Ebbe a dire Indro Montanelli: “Un popolo che ignora il proprio passato non saprà mai niente del proprio presente”. Duemila e quattrocento anni prima, Confucio s'era spinto un po' più in là: “Studia il passato se vuoi prevedere il futuro”, aveva ammonito il filosofo cinese. Ed è difficile non essere d'accordo con l'uno e con l'altro: quello che è stato dovrebbe restare bene impresso nella memoria collettiva. Invece nel Bel Paese la tendenza è dimenticare tutto in fretta, troppo in fretta. Forse in nome del sempre troppo attuale “Chi ha avuto ha avuto ha avuto, chi ha dato ha dato ha dato. E scurdammoce 'o passato”. Che (purtroppo) non è solo il ritornello di una canzonetta e non è neppure limitato a Napoli e ai napoletani. Che potrebbe essere parte integrante del testo dell'inno nazionale, tanto è diffusa la voglia di non voltarsi indietro. Con una eccezione: il popolo dei rally. Forse perché appassionati e addetti ai lavori sanno molto bene che il presente tricolore è triste da piangere e hanno il ragionevole dubbio che il futuro sarà persino peggiore, si immergono sempre più nel passato. Quello prossimo e quello remoto.

Vito Piarulli ha il merito di averlo capito prima di altri e oggi, giustamente, raccoglie i frutti della sua intuizione: per molti, Rallylegend è un punto fermo nella programmazione delle trasferte. E' un appuntamento al quale non si può rinunciare a cuor leggero. Pur se non è un vero rally, pur se è ragionevole pensare che i tanti assi che anno dopo anno accettano di essere protagonisti sull'asfalto dell'Antica Terrà della Libertà l'affrontino con la grinta dei loro anni ruggenti.
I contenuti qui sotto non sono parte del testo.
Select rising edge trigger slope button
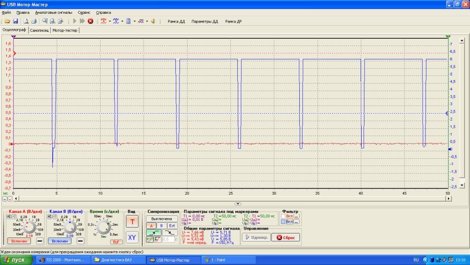The width and height of the screenshot is (470, 265). pyautogui.click(x=153, y=232)
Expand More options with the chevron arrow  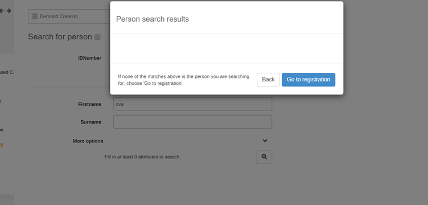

Basta la loro presenza – e la loro personalità – a scatenare i ricordi di chi li vide in azione nel tempo che fu. E ad alimentare la curiosità di chi non è sufficientemente in là con gli anni per aver potuto ammirarli quando erano professionisti del volante.

Quello sammarinese è ciò che le garette della serie tricolore hanno da tempo smesso di essere: un evento (quasi) unico nel suo genere. Diverso dalla kermesse monzese dove ad attirare la massa degli spettatori sono le veline e, ben che vada, Valentino Rossi. Il Legend è un fenomeno che gli inquilini del palazzo avrebbero dovuto studiare già da tempo. Non l'hanno fatto, da tre anni a questa parte non sono neppure riusciti a evitare che gli assi di ieri corrano sotto il Titano nello stesso fine settimana in cui, prima a Sanremo e ora a Verona, i rallisti di oggi si giocano il titolo verde-bianco-rosso. Alla possibilità di offrire un palcoscenico sfavillante ai frequentatori di quello che era un vero trampolino di lancio, s'ha da credere che non ci hanno neppure pensato. Se mai l'hanno fatto, non sono andati oltre. Perché il progetto, per loro signori, è troppo complicato da portare avanti. Anche se non dovrebbe essere impossibile convincere il patron del revival sammarinese a collaborare. Per il bene della specialità e anche nel suo specifico interesse. Per garantire un futuro alla sua manifestazione quando Stig Blomqvist, Markku Alen, Didier Auriol e compagnia elencando saranno troppo vecchi per dar spettacolo. E non basteranno i soliti gentleman driver ad attirare folle oceaniche.